Maka dari itu kualitas masyarakat dapat dipengaruhi dari kualitas individu yang dibentuk dari keluarga. Mengingat di era milenial ini kemajaun ilmu pengetahuan dan teknologi, perkembangan ini ternyata dapat mempengaruhi suatu budaya bangsa. Budaya yang memungkinkan menggerus dan melemahkan suatu ketahanan keluarga.
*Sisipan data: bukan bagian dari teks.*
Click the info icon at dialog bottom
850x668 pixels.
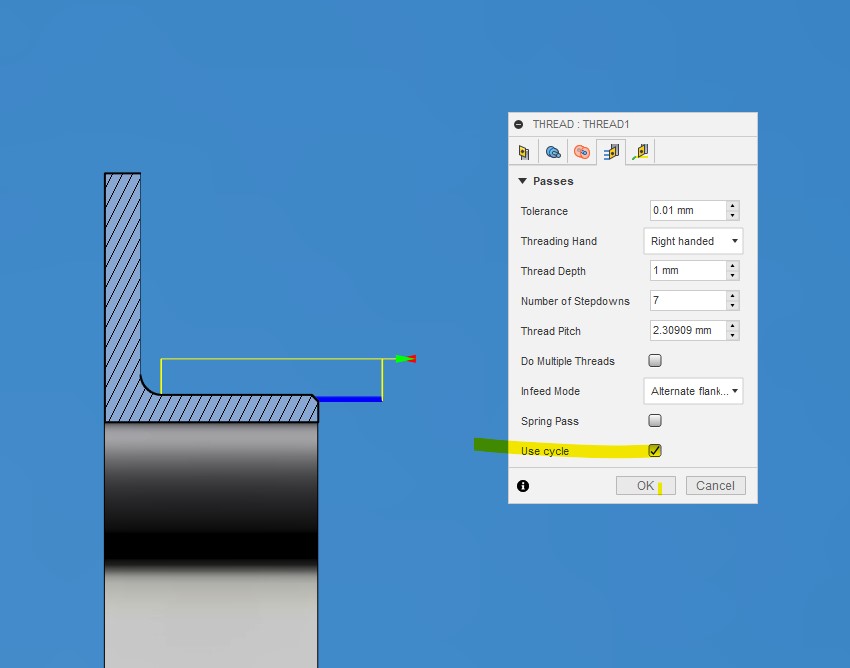pos(521,485)
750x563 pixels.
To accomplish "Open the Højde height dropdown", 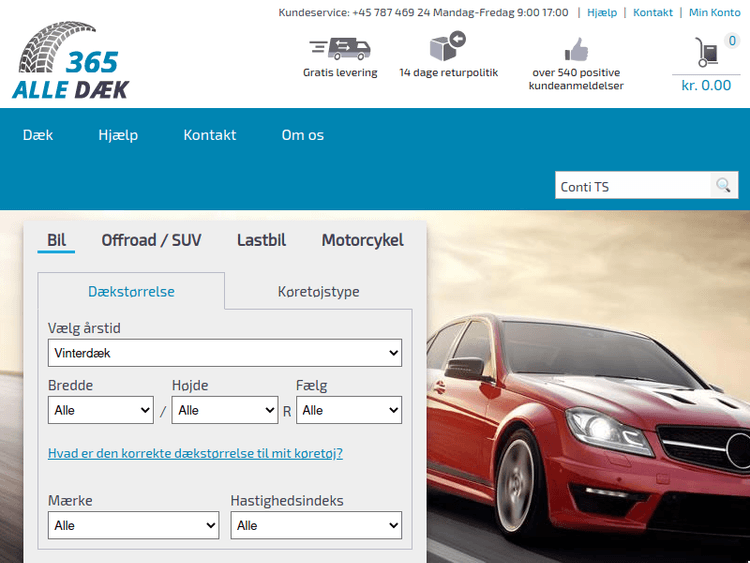I will click(x=224, y=410).

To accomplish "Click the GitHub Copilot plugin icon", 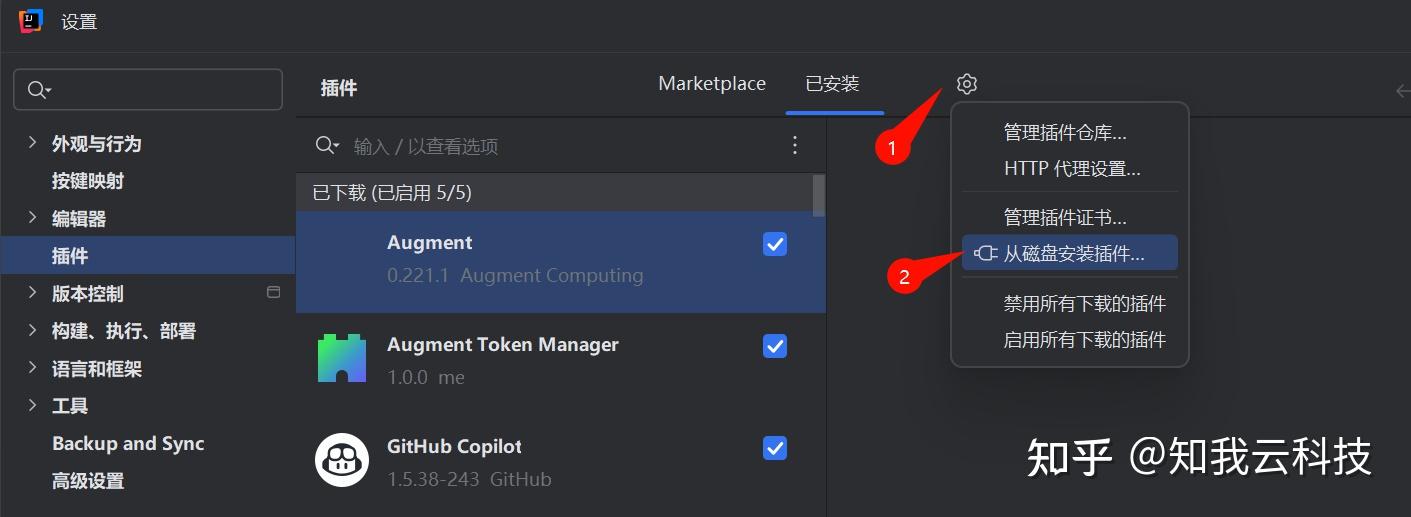I will [x=342, y=460].
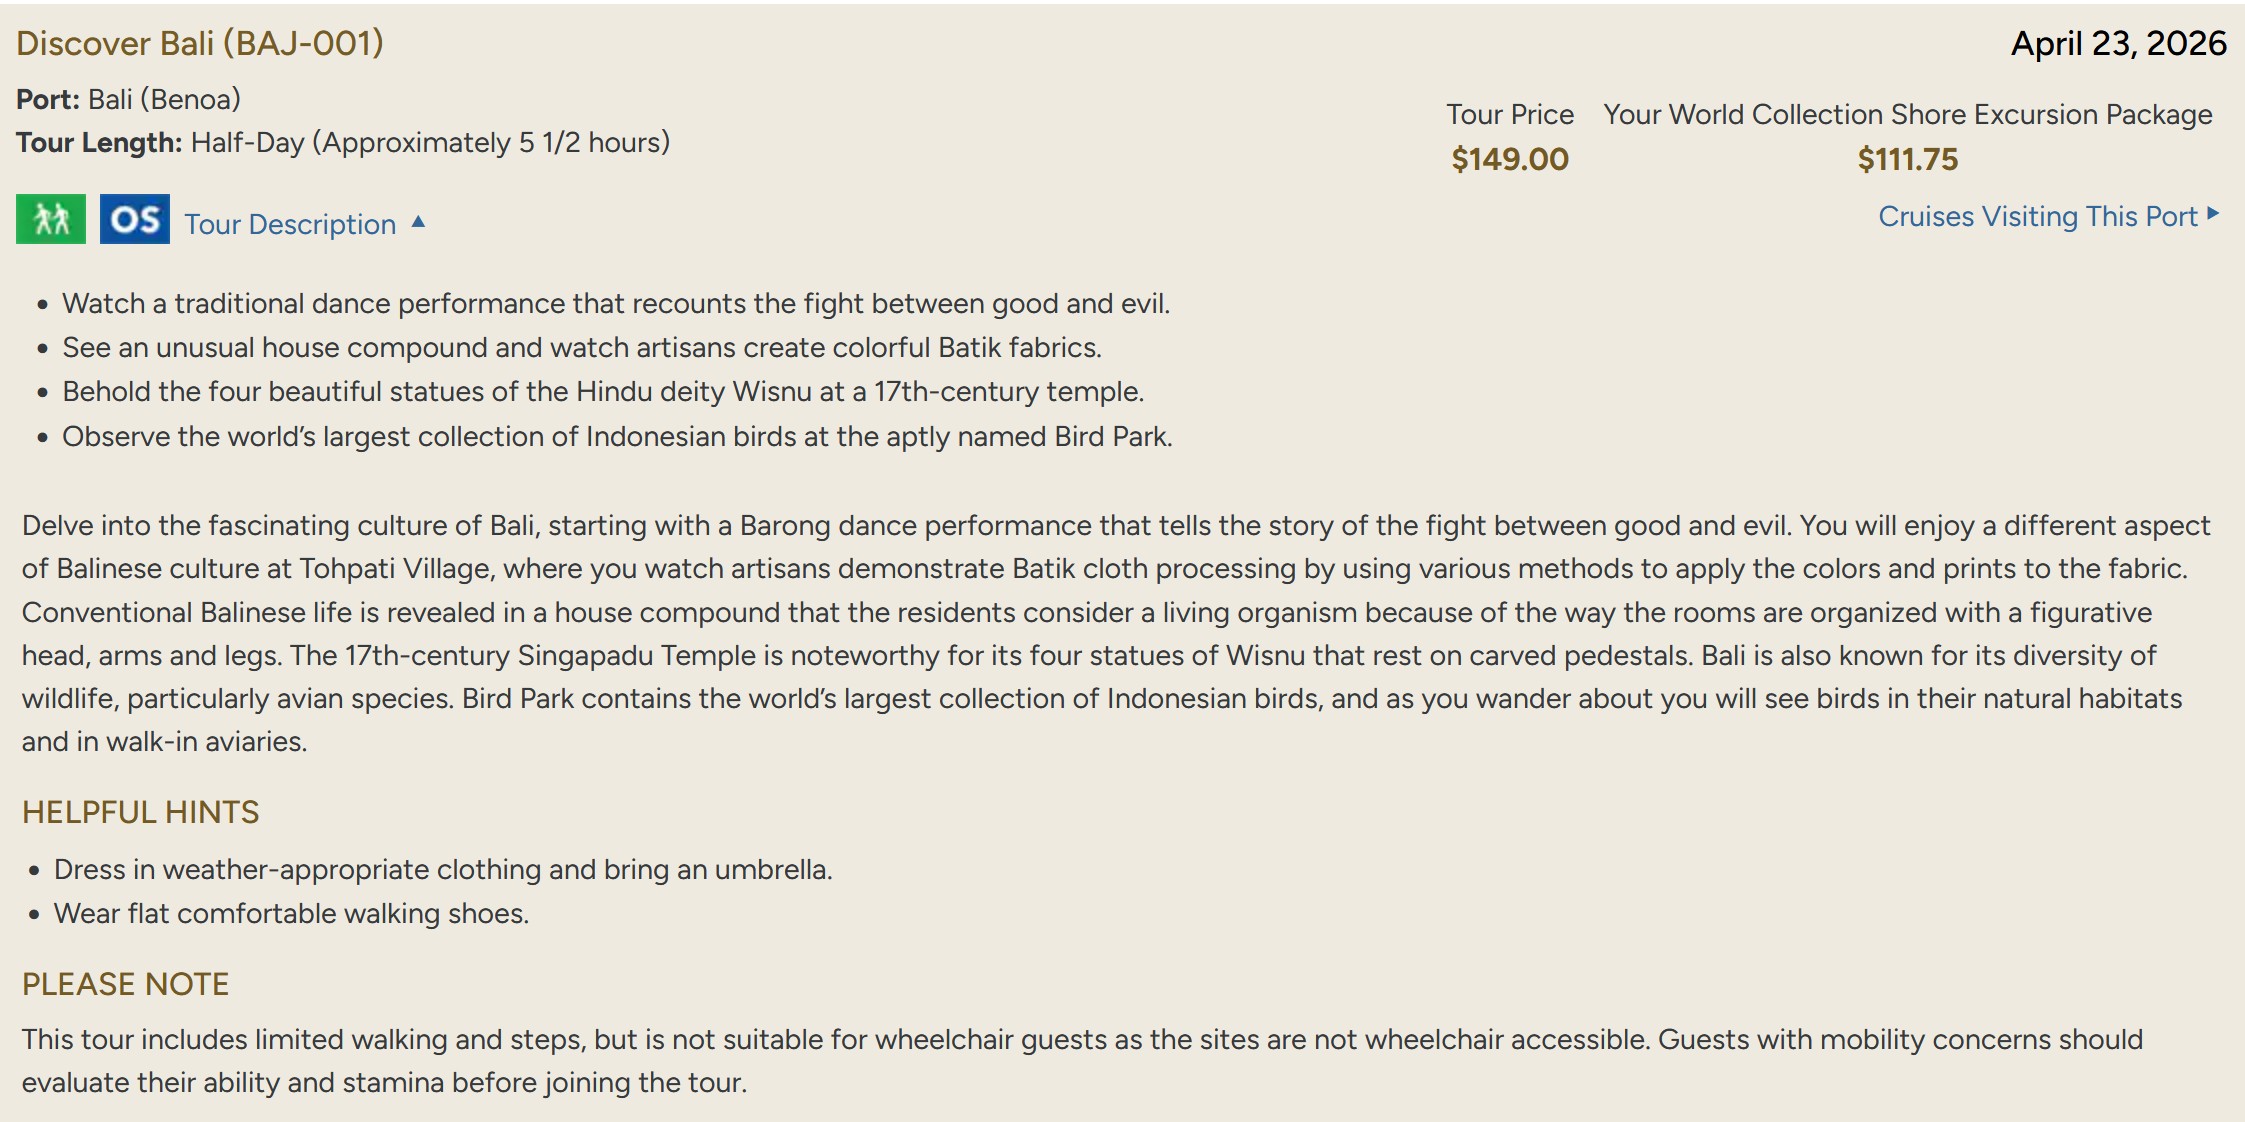Click the Port: Bali (Benoa) line
Image resolution: width=2245 pixels, height=1122 pixels.
click(x=129, y=99)
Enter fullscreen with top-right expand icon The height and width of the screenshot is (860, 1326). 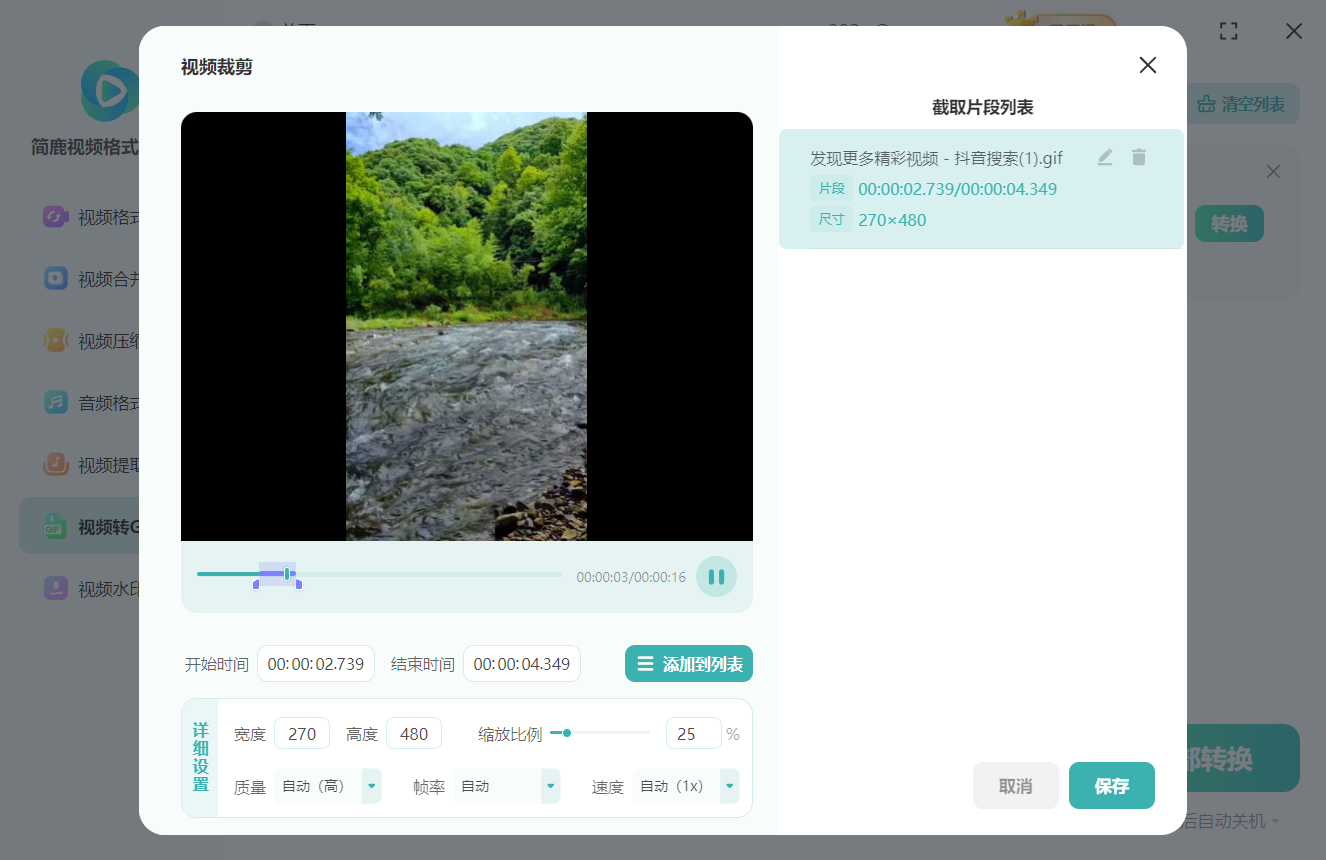click(x=1228, y=31)
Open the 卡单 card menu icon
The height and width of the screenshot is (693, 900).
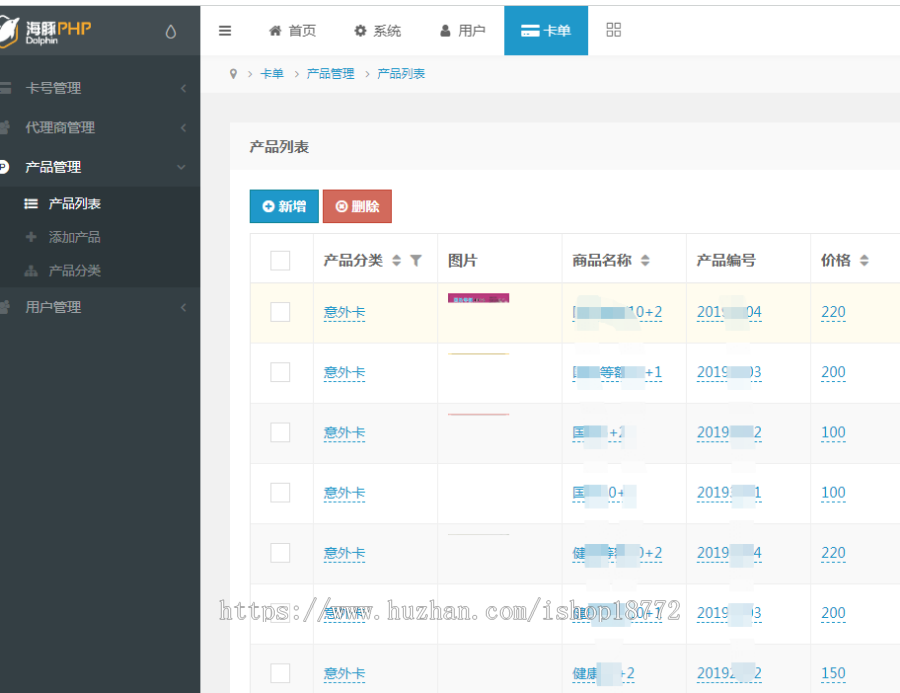[x=532, y=30]
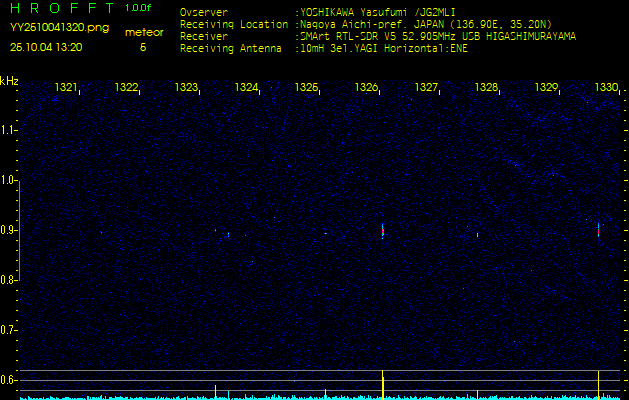Click the 0.7 frequency axis label
The image size is (629, 400).
click(x=9, y=329)
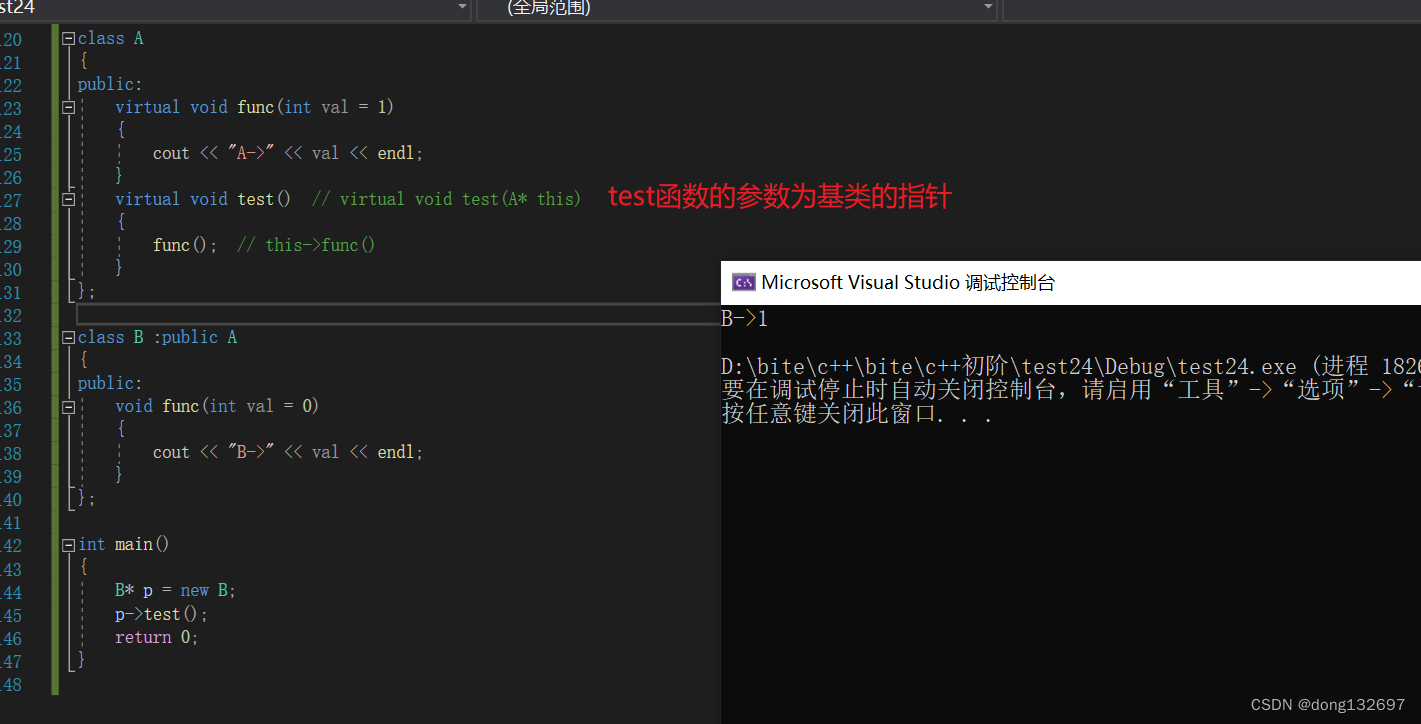This screenshot has height=724, width=1421.
Task: Open the 全局范围 scope dropdown
Action: (988, 8)
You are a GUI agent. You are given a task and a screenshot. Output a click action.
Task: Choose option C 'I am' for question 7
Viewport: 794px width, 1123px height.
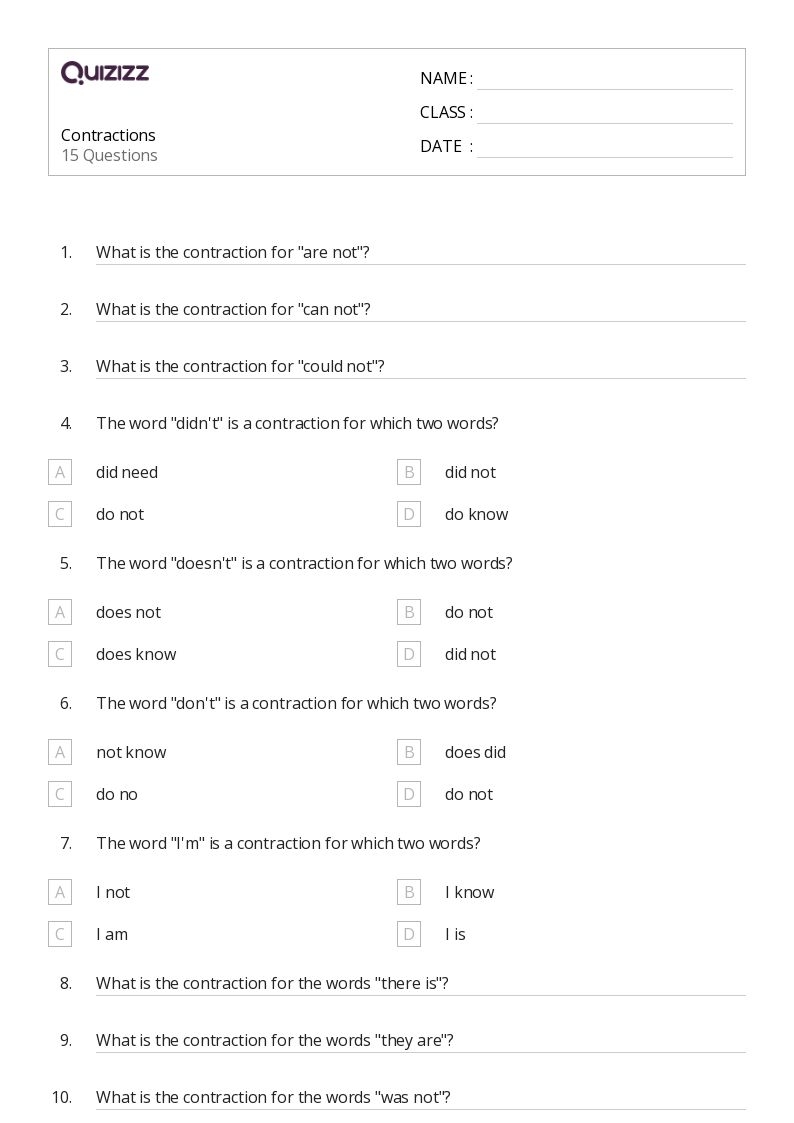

“Hal ini dilihat dari kacamata budaya orang tua, anak, dan pendidikan dimana terlihat dari tingginya angka perceraian, terbiasannya perilaku seks bebas, kejahatan anak dibawah umur, pemakaian narkoba bagi anak-anak, perdagangan manusia, terjangkitnya paham radikal kepada anak dan masyarakat, hingga berbagai pengaruh budaya seperti tidak adanya sikap hormat antar anak dan orang tua atau istri dan suami. Ini semua merupakan paham yang dapat mengkerdilkan ketahanan keluarga,” kata Aunur Rohim.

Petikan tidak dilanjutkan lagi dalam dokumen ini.